Technoturkey: the Dry Pile

By Barry Fox

IN 1840 an Oxford science student was shopping in London
and found a perpetual motion machine. As if by magic a couple of bells, on
top of some yellow pillars, were ringing merrily. The salesman assured him
that they would go on for ever.

The student bought the machine and was mocked by his
colleagues. But he had the last laugh. The machine is still going strong
and likely to carry on chiming for several hundred years more. The bells
are likely to wear out before the mysterious source of power dries up.
Visitors now come from all round the world to see the Dry Pile, now inside
a bell jar in the Clarendon Laboratories.

Each pillar is a stack of 2,000 zinc foil and paper disc
pairs, impregnated with manganese dioxide. The yellow colour comes from a
coating of molten sulphur which keeps the internal moisture content
stable. There is just enough water trapped inside to serve as an
electrolyte, but not enough to cause internal short circuits.

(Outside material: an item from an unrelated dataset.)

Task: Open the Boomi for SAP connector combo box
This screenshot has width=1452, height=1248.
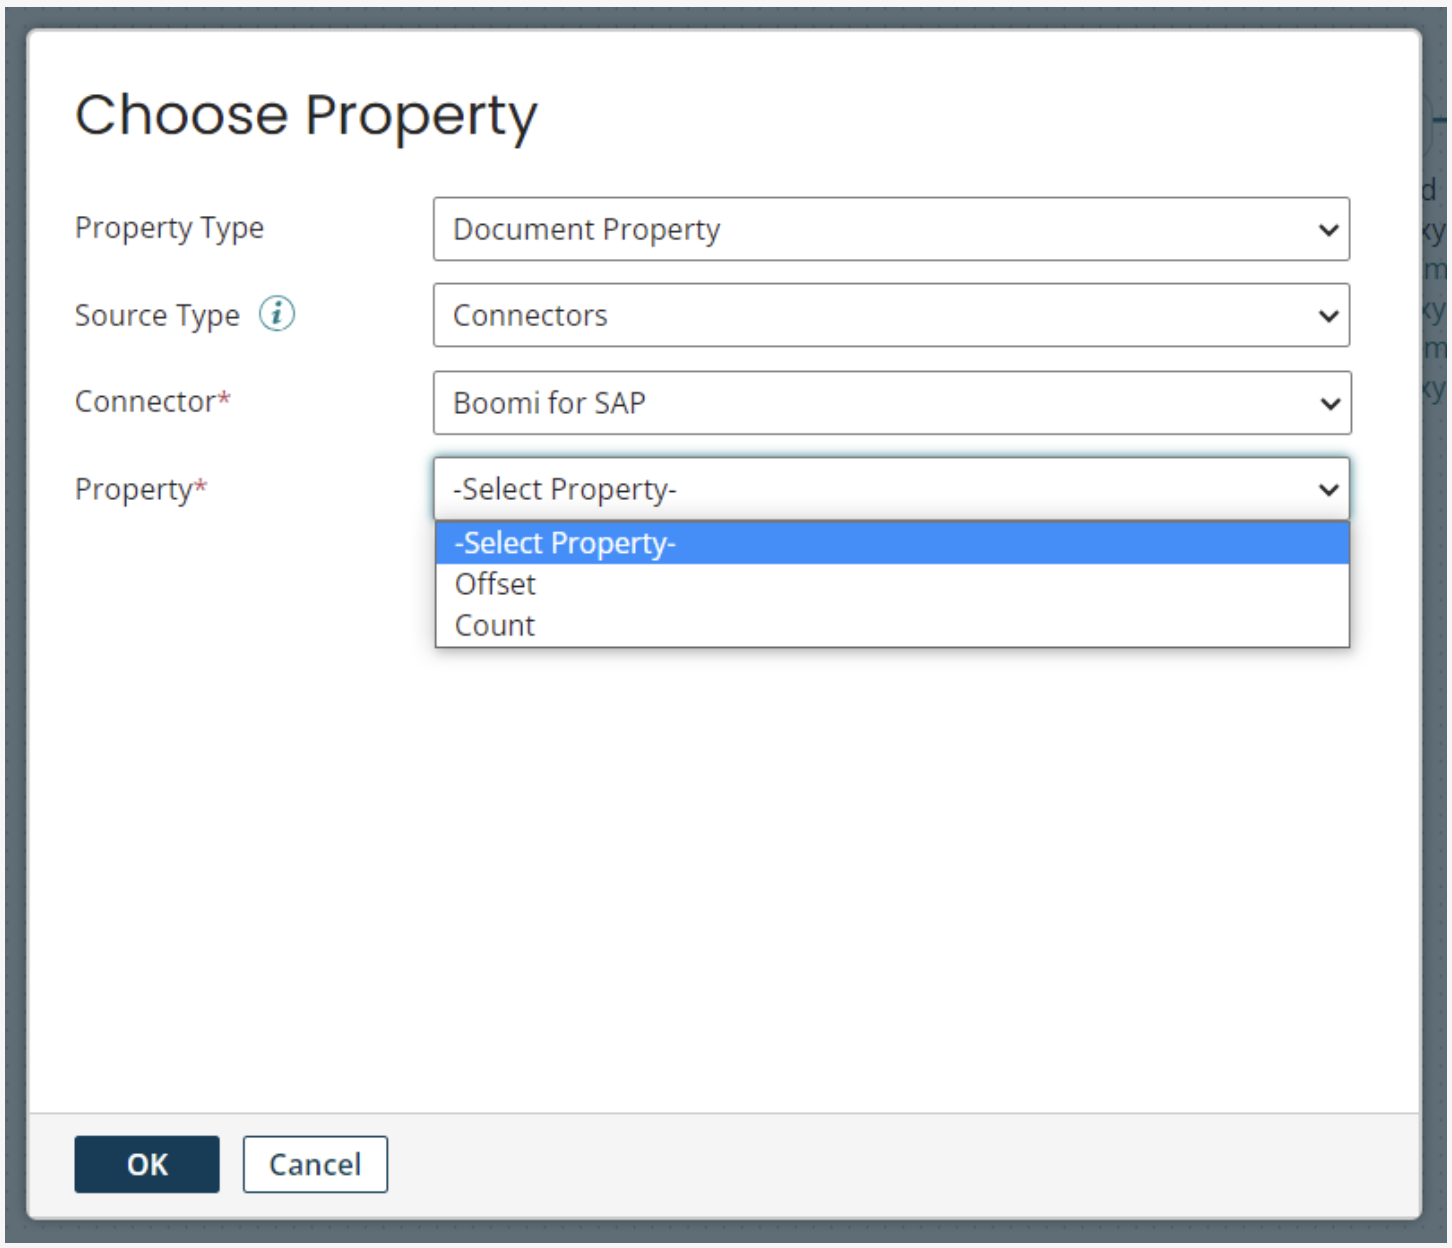Action: click(880, 403)
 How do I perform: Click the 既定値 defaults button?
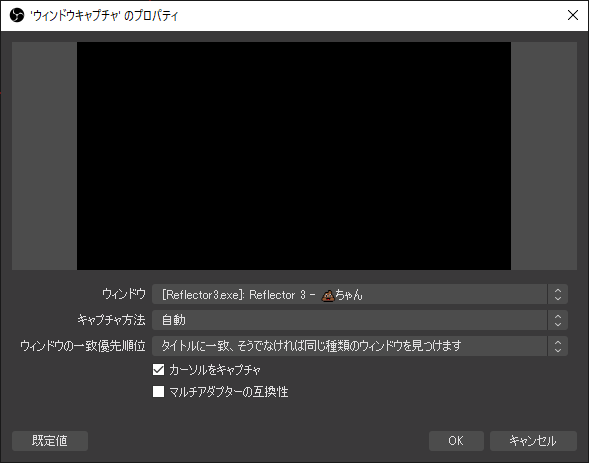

Each pillar generates around 2,000 volts, but at a
current of only 1 nanoampere. During the war, the Admiralty needed a very
high voltage, very low current source for the image converter tube of a top
secret infrared telescope. An Oxford physicist working there remembered the
Dry Pile. The Navy built a large number of replica Dry Piles which
successfully delivered the 3,000 volts needed for the lead sulphide cathode
of the tube.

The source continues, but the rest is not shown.